Microsoft Entra Blog

8 MIN READ

The False Identifier Anti-pattern

Microsoft

Jun 20, 2023

Today, we’d like to highlight a dangerous anti-pattern in the identity world: the false identifier anti-pattern.  An anti-pattern is a common response to a recurring problem that’s usually ineffective and risks being highly counter-productive. You may have also heard of the password anti-pattern. Today's discussion represents a possibly even more dangerous practice.

The false identifier anti-pattern occurs when an application or service assumes that an attribute other than the subject of an assertion from a federated identity provider is a unique, durable, and trustworthy account identifier during single sign-on.

A structured security document like an OpenID Connect id_token or a SAML 2.0 assertion can contain personal user data like phone numbers, social media handles, and email addresses. These details are used as unique identifiers in some contexts (like sending email or making phone calls) and they are also used as login identifiers in some cases, but there’s a critical difference between using identifiers when they’re informational attributes for the purposes of communication or collaboration, and picking up that value in a federated context from a part of the token that comes with no guarantees of uniqueness and then using that value as a uniquely identifying index, backing authorization decisions and data access.

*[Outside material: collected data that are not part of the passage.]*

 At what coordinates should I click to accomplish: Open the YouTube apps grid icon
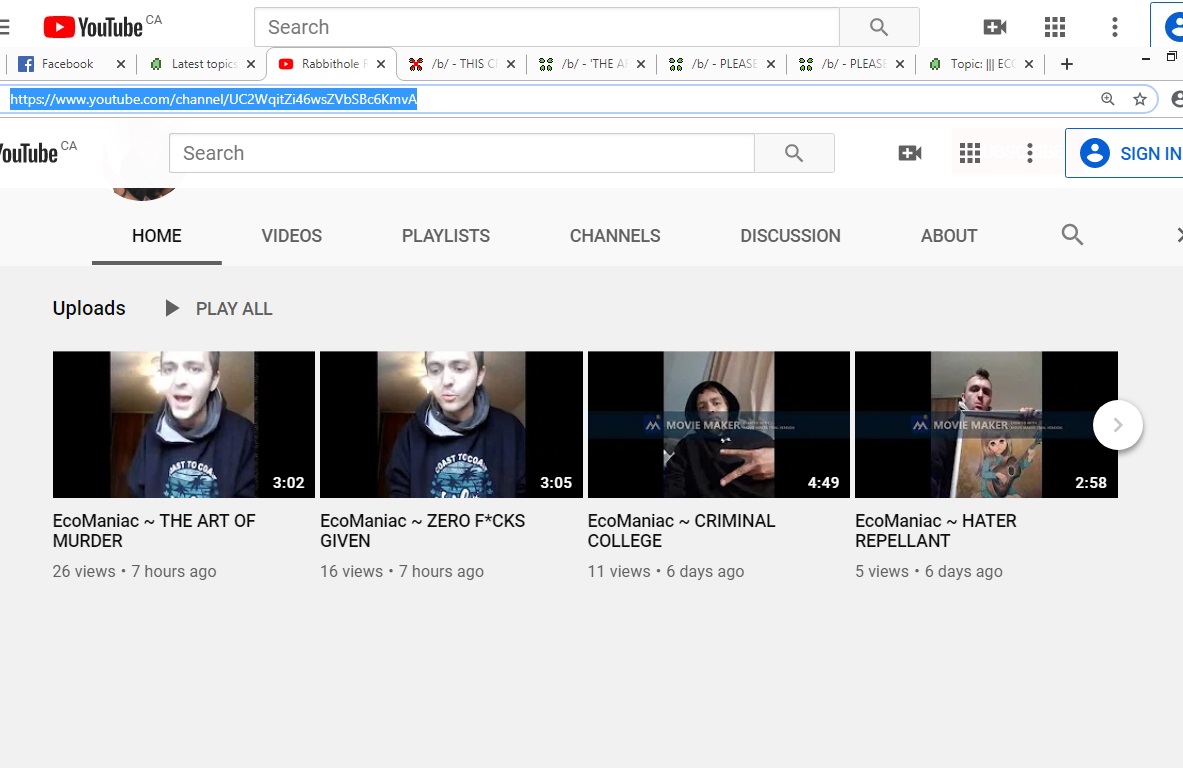[x=969, y=153]
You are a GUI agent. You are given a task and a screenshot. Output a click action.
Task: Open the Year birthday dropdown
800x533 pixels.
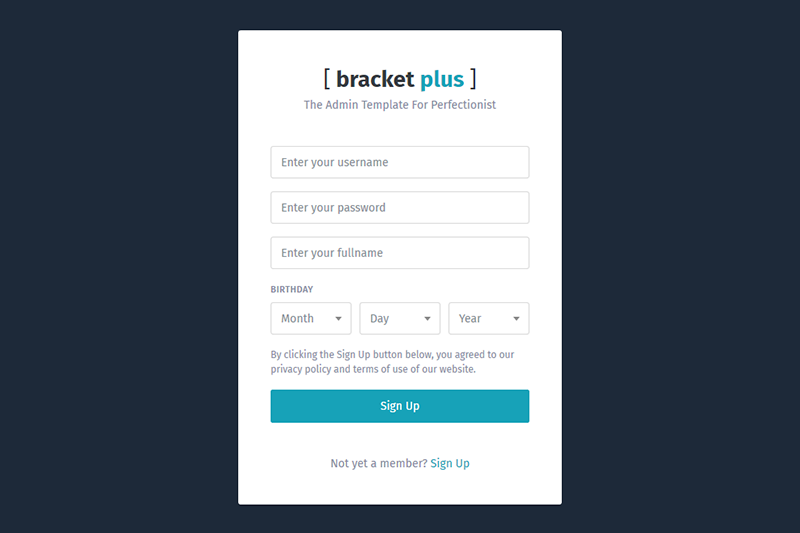pyautogui.click(x=488, y=319)
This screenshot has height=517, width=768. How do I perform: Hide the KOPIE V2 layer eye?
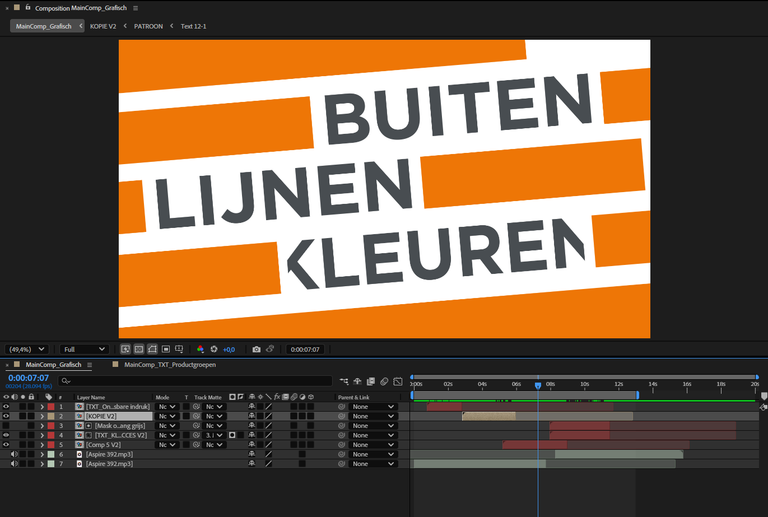(6, 416)
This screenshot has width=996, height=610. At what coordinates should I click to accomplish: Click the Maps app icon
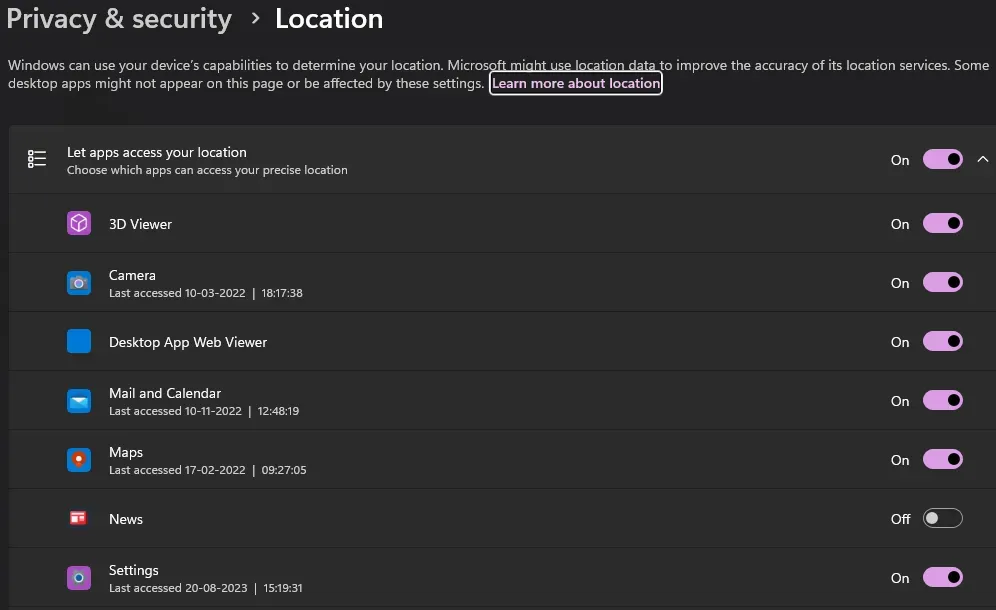pos(79,460)
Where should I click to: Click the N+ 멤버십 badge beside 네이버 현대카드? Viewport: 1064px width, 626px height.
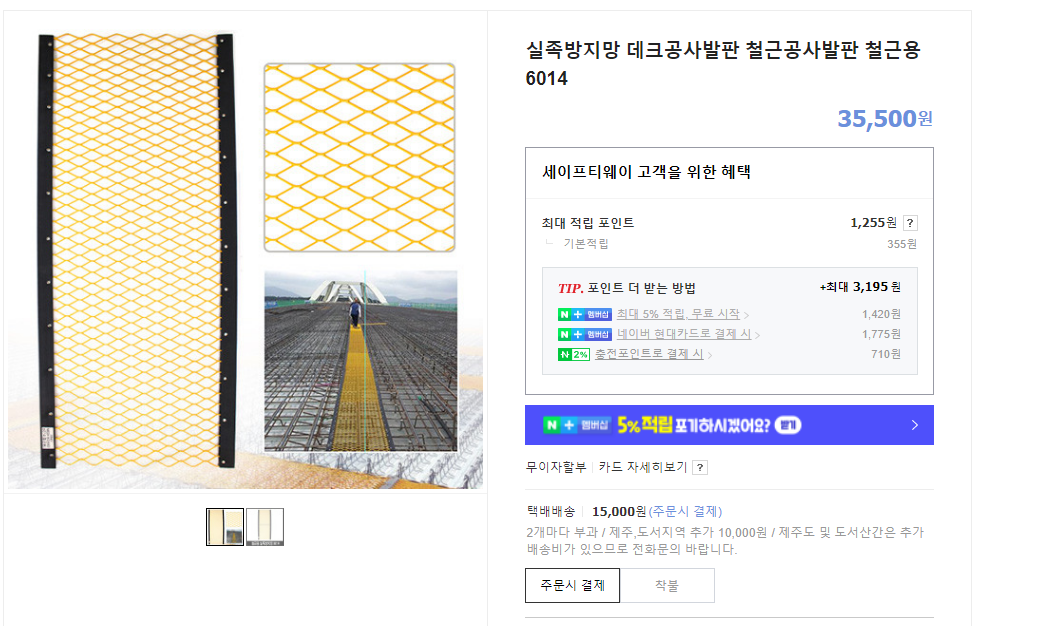pos(584,334)
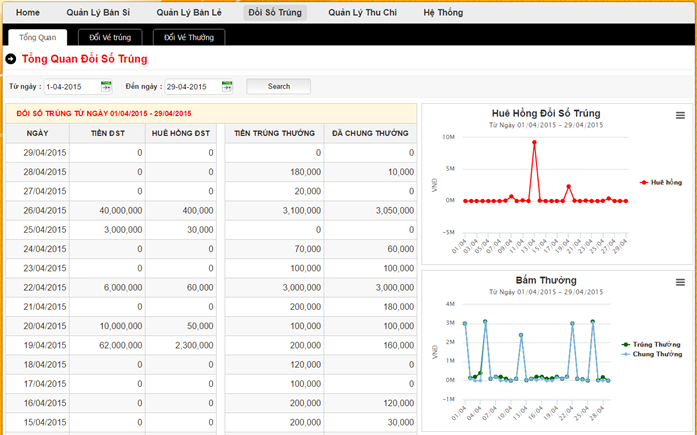Toggle the Chung Thưởng series in the legend
697x435 pixels.
coord(651,354)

Use of claims other than subject identifier to uniquely identify an end user in OpenID Connect is non-compliant

The authors of OpenID Connect 1.0 were aware of this anti-pattern ten years ago when the specification was designed. There is normative text directly in the spec that requires all relying parties—the applications and services consuming identity information from SSO transactions—to always use the sub attribute as the primary account key. Section 2 of the OpenID Connect core specification defines sub as follows:

Additionally, Section 5.7 of the OpenID Connect specification explicitly states:

If an OpenID Connect relying party uses any other claims in a token besides a combination of the sub (subject) claim and the iss (issuer) claim as a primary account identifier in OpenID Connect, they’re breaking the contract of expectations between federated identity provider and relying party, operating in non-conformance to the specification, and potentially incurring risk to users. If you’re a relying party for whom the conditions of business include standards compliance, there’s only one option.

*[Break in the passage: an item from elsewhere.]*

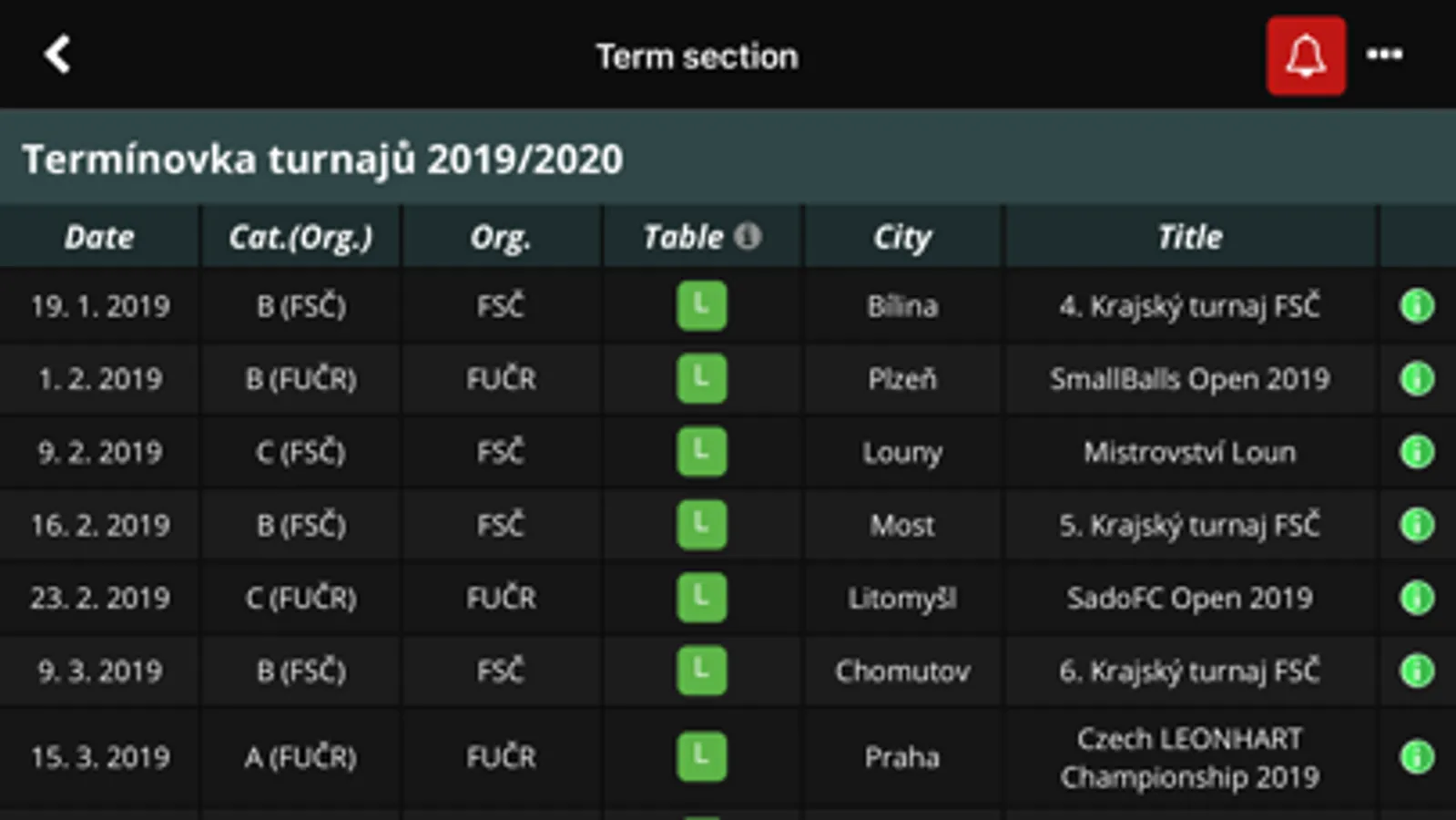Screen dimensions: 1456x820
Task: Open info for 5. Krajský turnaj FSČ
Action: pyautogui.click(x=1416, y=525)
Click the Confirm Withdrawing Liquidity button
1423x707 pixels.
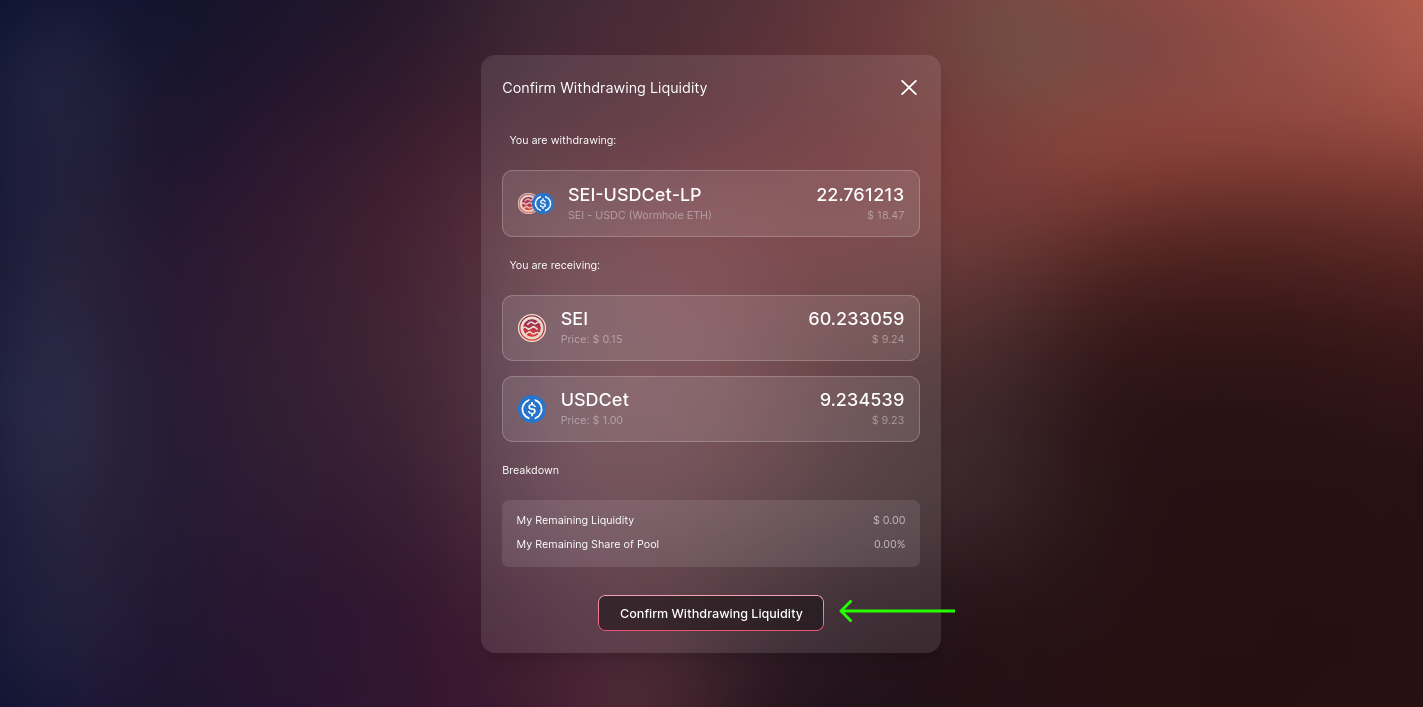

It’s worthwhile to determine the explicit requirement in the OpenID Connect spec. Why is a generic payload claim used in the critical security capacity of a unique account identifier so problematic? The specification text in section 5.7 gives all the hints that we need.

Unique local identifier

When an identifier is locally unique, the identity provider is actively detecting and preventing value duplications across users in the domain. If local uniqueness is enforced, there can never be a case where two different identity provider accounts are represented at time of single sign-on (SSO) by the same string. In modern identity infrastructure, organizations manage multiple user communities, and it’s entirely possible those communities have overlapping or recurring communications channels.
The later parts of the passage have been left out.